What you will do:
Leaving out the pictures, return word for word the stretch of entries below from the line holding "At what coordinates should I click to accomplish: Click" through the line holding "This screenshot has".

(Available records)

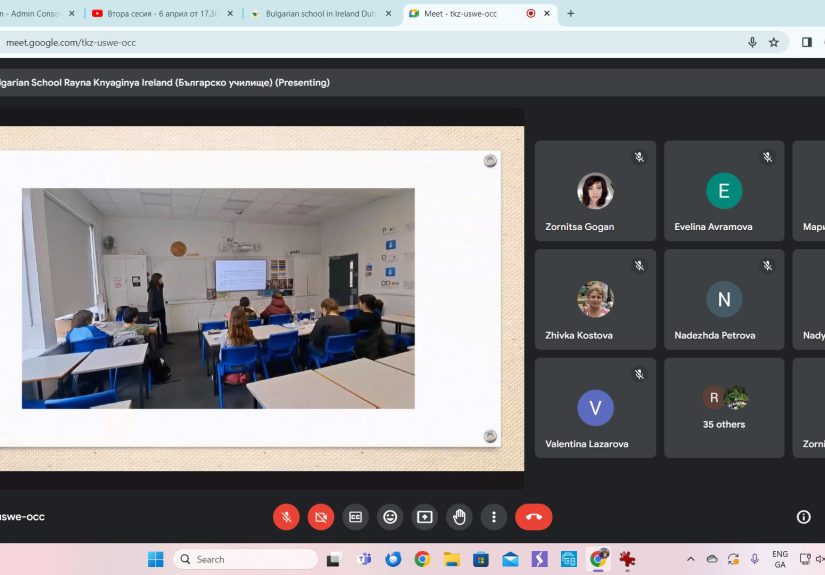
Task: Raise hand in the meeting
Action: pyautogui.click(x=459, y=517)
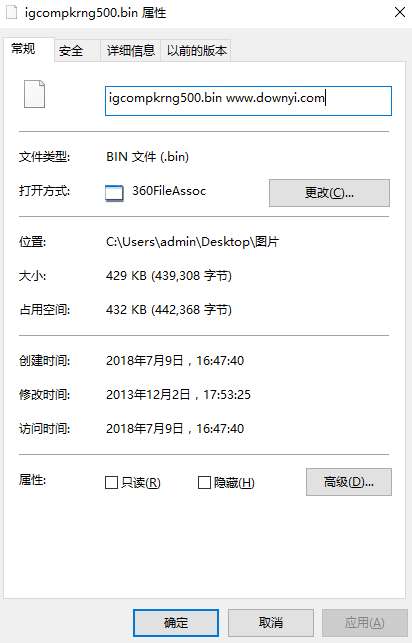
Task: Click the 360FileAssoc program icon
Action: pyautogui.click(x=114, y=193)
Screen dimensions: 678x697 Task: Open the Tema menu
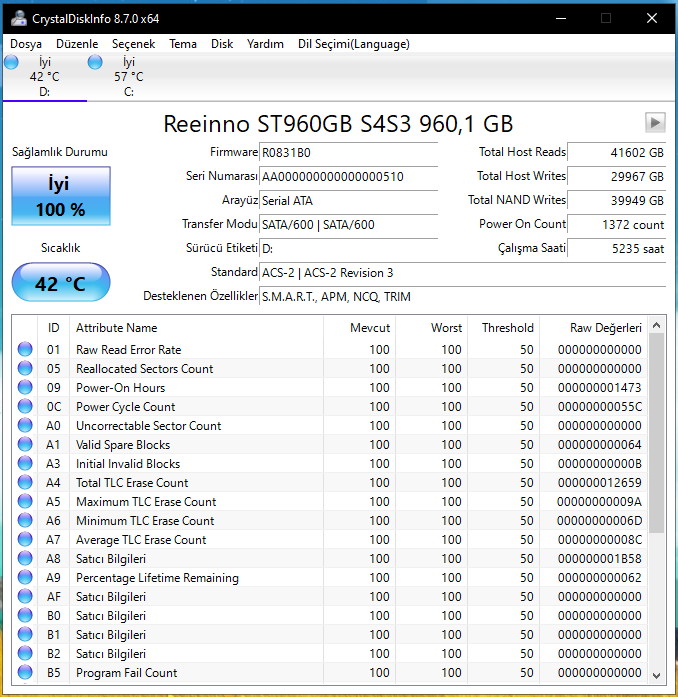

(End Available records)
(Available records)

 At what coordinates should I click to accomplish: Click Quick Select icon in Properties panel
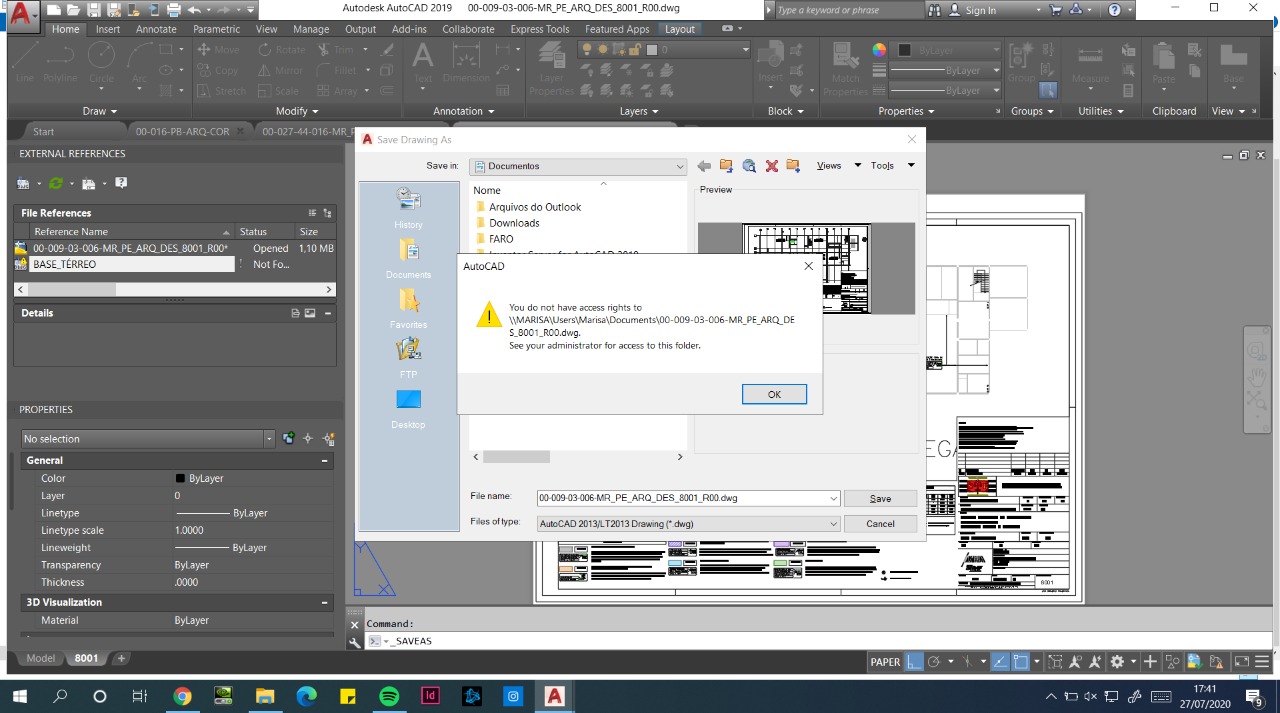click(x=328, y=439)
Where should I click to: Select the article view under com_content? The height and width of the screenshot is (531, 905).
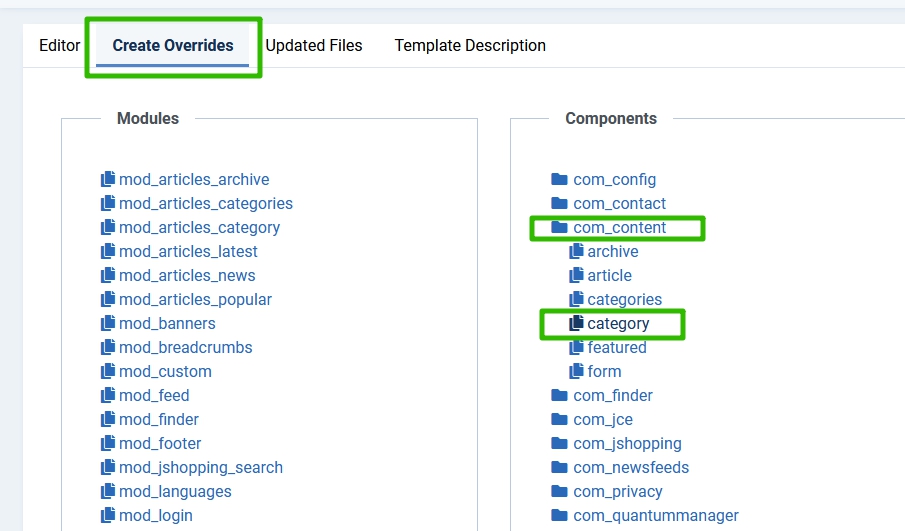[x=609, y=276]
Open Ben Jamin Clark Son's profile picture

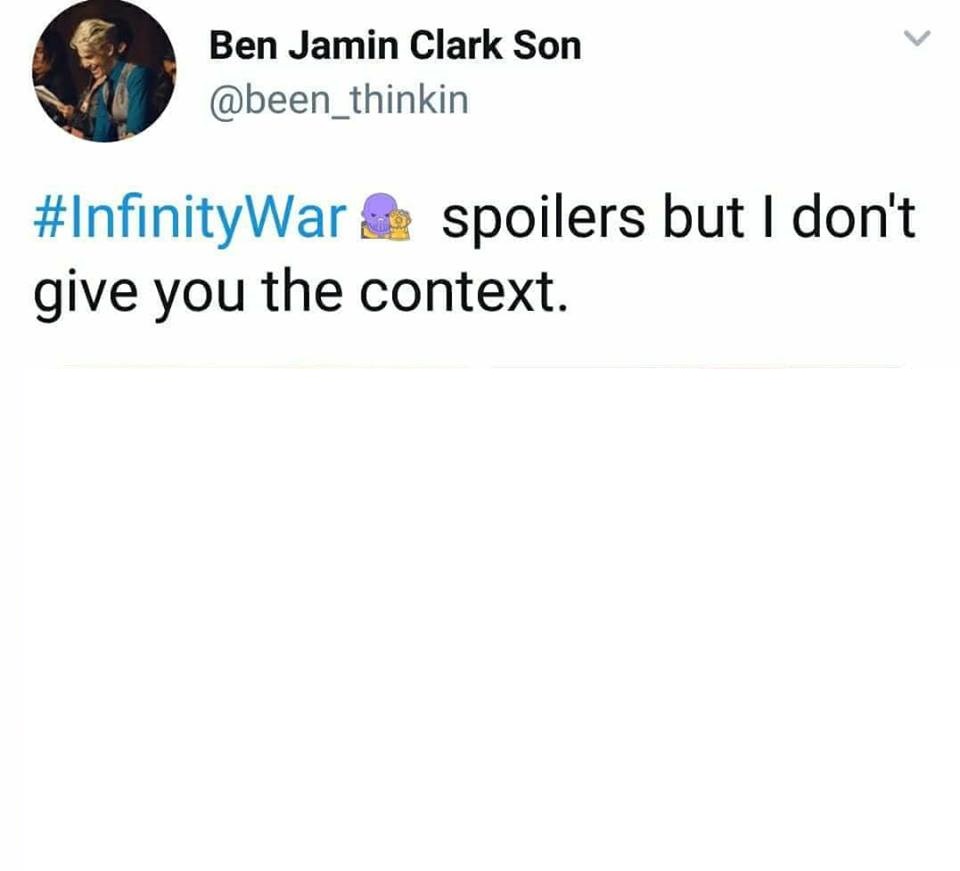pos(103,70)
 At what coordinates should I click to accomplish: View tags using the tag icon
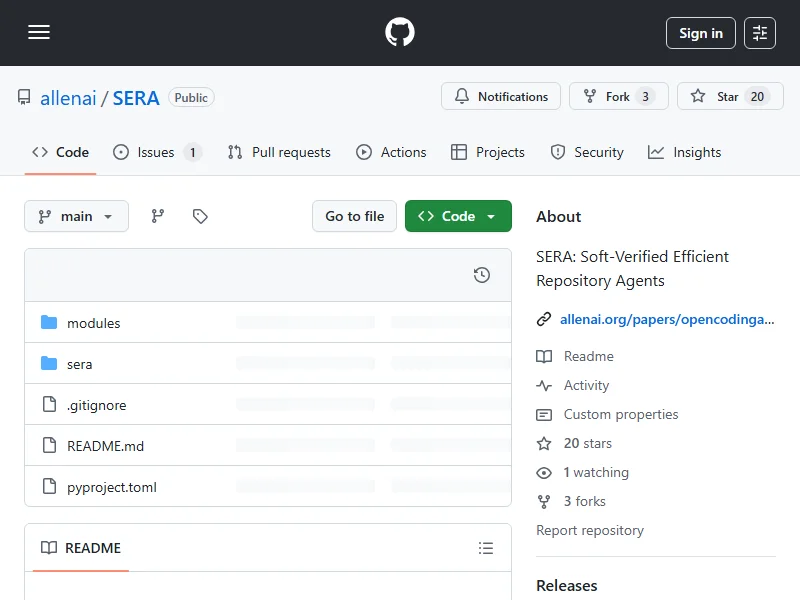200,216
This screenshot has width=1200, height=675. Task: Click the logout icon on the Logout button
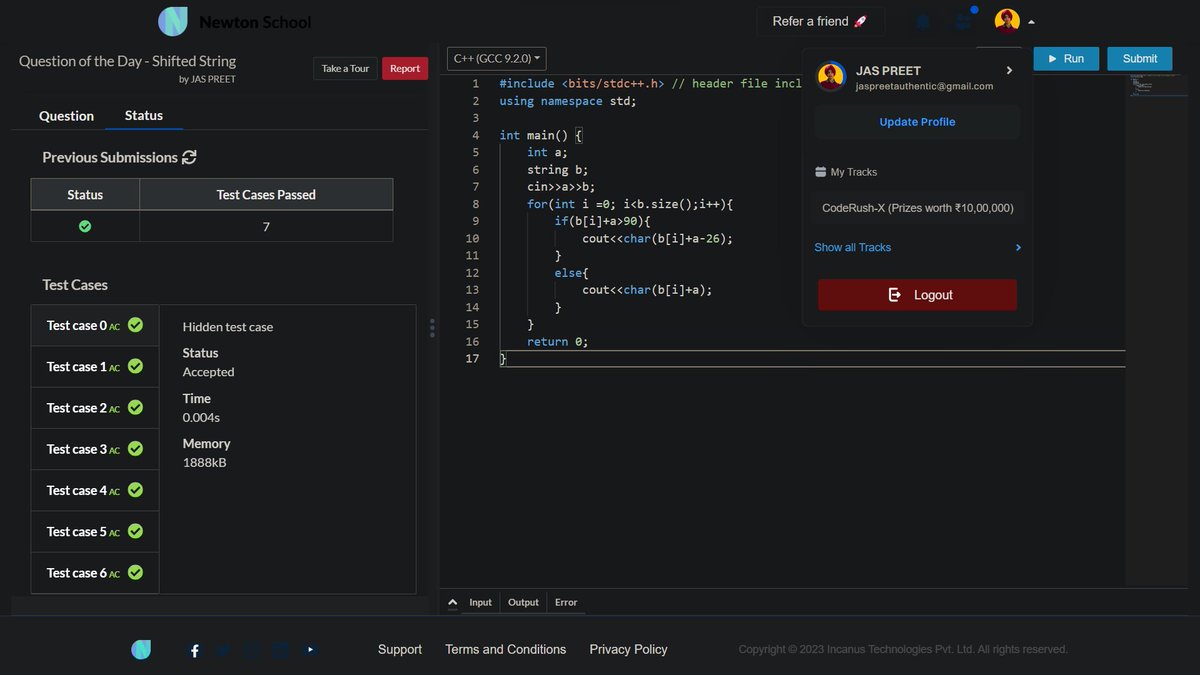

(End Available records)
(Available records)

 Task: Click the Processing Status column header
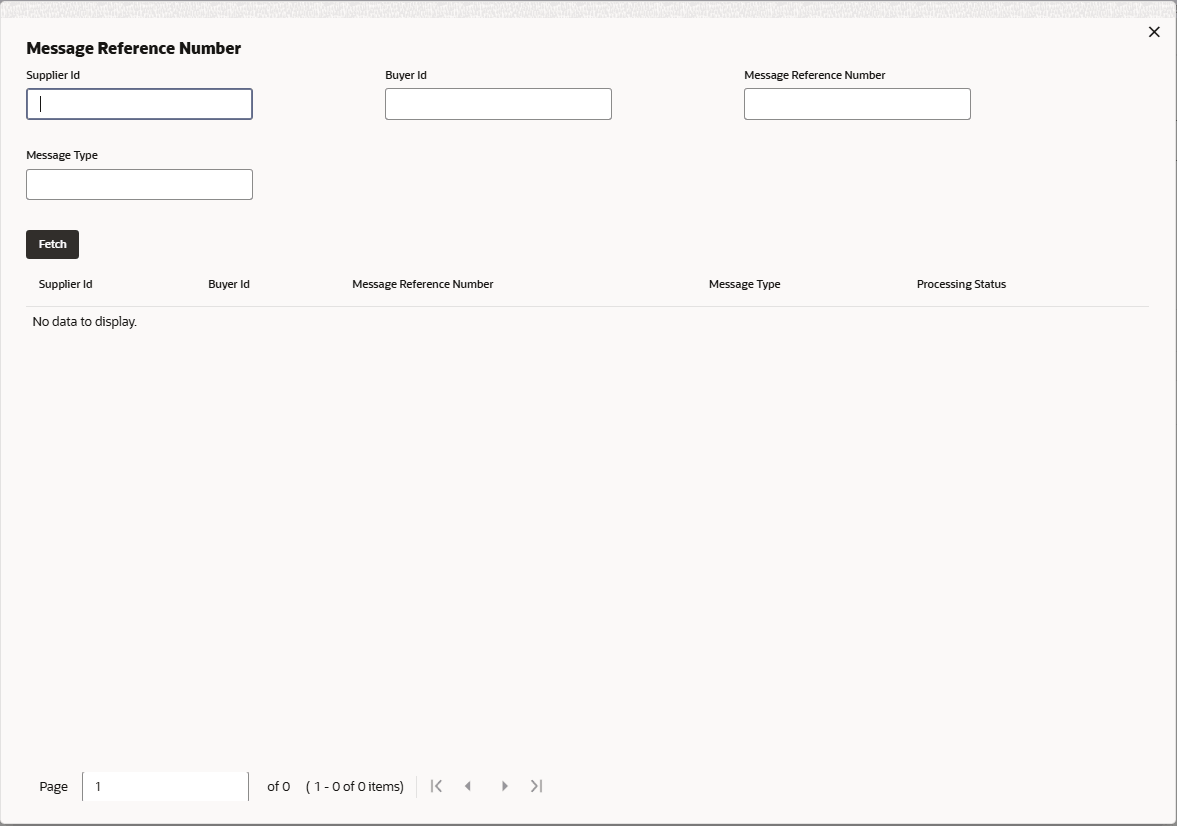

(End Available records)

Solved exercise:
 At what coordinates should I click to accomplish: Click Quick Select icon in Properties panel
click(x=328, y=439)
Where should I click to: Select the article view under com_content? The height and width of the screenshot is (531, 905).
[x=609, y=276]
Open Ben Jamin Clark Son's profile picture

pos(103,70)
 At what coordinates should I click to accomplish: View tags using the tag icon
200,216
This screenshot has width=1200, height=675. Task: Click the logout icon on the Logout button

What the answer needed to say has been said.